As the public profile of wildlife rescue and rehabilitation rises, so too does the number of wildlife casualties brought to these small independent wildlife centres. There is now extreme financial pressure on these individuals resulting from the increased demands on limited resources. In addition, there are countless valuable research and educational opportunities being missed due to lack of resources.

This combination of circumstances demands the urgent establishment of a self-sustaining National Wildlife Rehabilitation and Teaching Hospital in order to provide Irish wildlife and Irish society with a way out from this currently unsustainable situation.

At the heart of the Hospital project is the Social Enterprise Partnership (SEP) theme; the Hospital will be run as a SEP, and, in pursuit of this, WRI has contacted those organisations that empower young people and at-risk groups in society, who WRI believe could benefit from collaboration with the Hospital and who may therefore wish to form a social partnership with WRI.

WRI believes that social partnership is a valuable aspect to this project and will be extremely rewarding for all participating organisations; volunteering with animals in a natural setting has been proven to significantly promote social, economic, psychological, spiritual and physical wellbeing. This project, the first of its kind in the Republic of Ireland, will offer young people the opportunity to care for injured animals in return for their own educational advancement and personal development.

At a projected cost of development expected to be no more than €3 million, and intended to become self-funding in a short time frame, this new facility will be a major addition to the tourist attractions of the east coast of Ireland.
The new Wildlife Hospital will have:

  • The facility, expertise and capacity to care for and rehabilitate all native wildlife species
  • A visitor and an education centre with shop, exhibition area, library, offices, store room, lab, classroom and conference room
  • Paid staff to look after the hospital and the animals, and to provide on-site education and training. They will be supplemented by International volunteers, interns, externs and social partner clients
  • Accommodation for up to sixteen volunteers and researchers

WRI is seeking government and EU funding, social partnership grant aid and commercial and philanthropic support to develop this new and innovative project.
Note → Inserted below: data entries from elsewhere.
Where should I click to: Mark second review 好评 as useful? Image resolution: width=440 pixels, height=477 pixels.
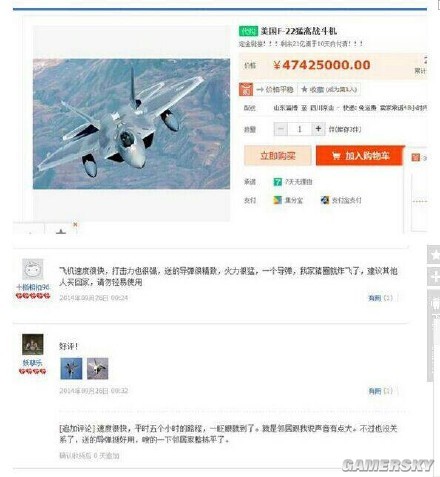point(380,391)
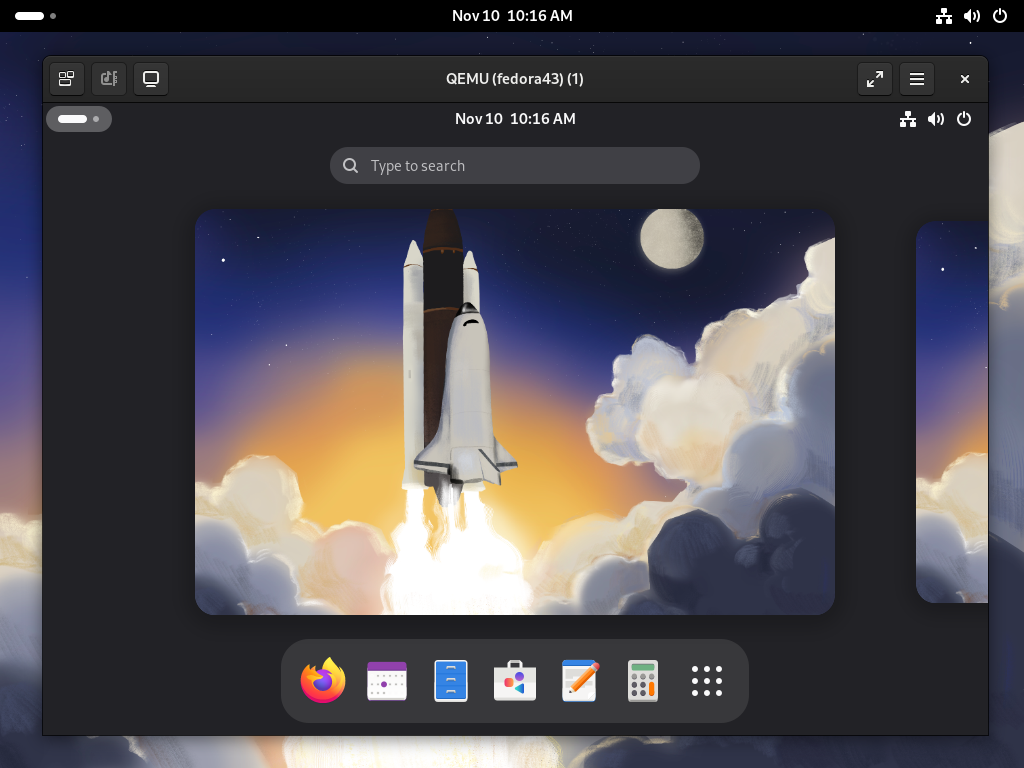Click the overlapping windows icon in QEMU header

coord(66,79)
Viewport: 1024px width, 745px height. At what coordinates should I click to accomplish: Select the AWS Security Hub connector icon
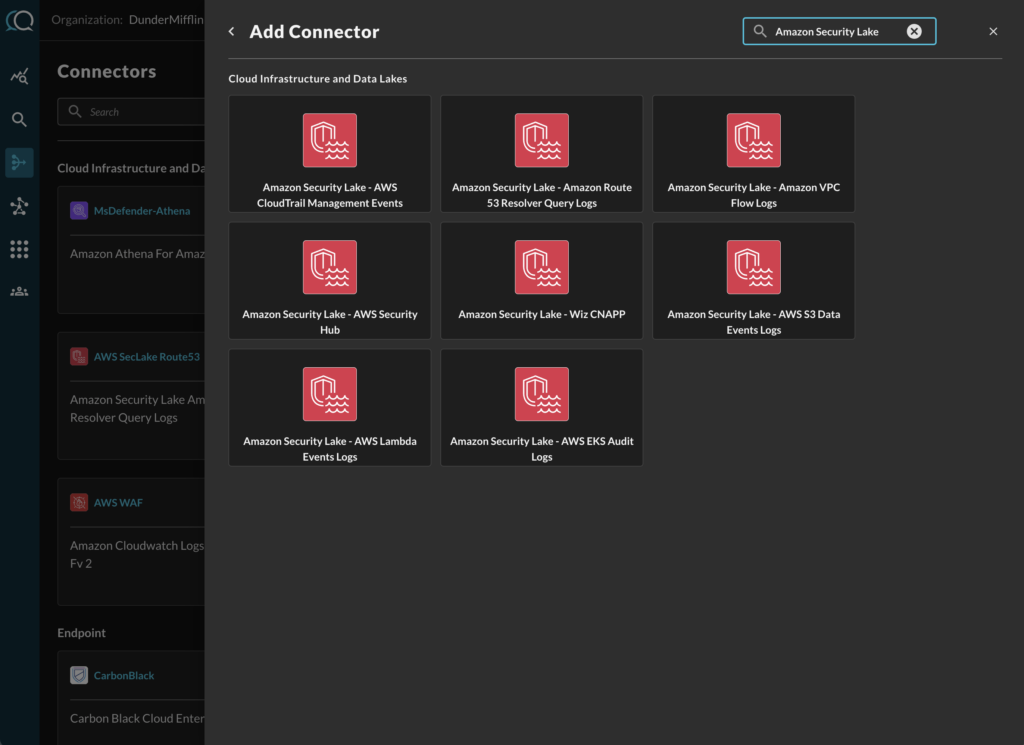(x=330, y=267)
Small back-garden wildlife rehabilitators around the country have served the needs of Ireland’s wildlife casualties for decades. Human actions are the main cause of these casualties through infrastructure development, intensification of farming practices and the like.

The time has come for a much-needed facility which will reduce the pressure on these individuals and provide them with expert backup and support, and will offer educational opportunities to students and the veterinary profession in the area of wildlife rehabilitation.

We seek to enlist the assistance of those with vision, compassion and the financial resources to help us to take responsibility for injured and orphaned wildlife in Ireland.

We invite corporate sponsors to capitalise on our expertise and commitment and join with Wildlife Rehabilitation Ireland and invest in a sustainable unique and innovative social enterprise project – National Wildlife Rehabilitation and Teaching Hospital – which we believe will bring real economic benefits to both the local community and to the nation as a whole.

Progress to Date

We are in the enviable position of having two county councils seeing the benefit that this new and innovative project could bring to their area. We are thrilled therefore to have been offered a site from each of them!
We are currently working with one of the councils who are currently funding the feasibility study for the project.

We are keen to provide more details about the sites, but until the feasibility study has been completed, we’re not at liberty to disclose any other information about the site.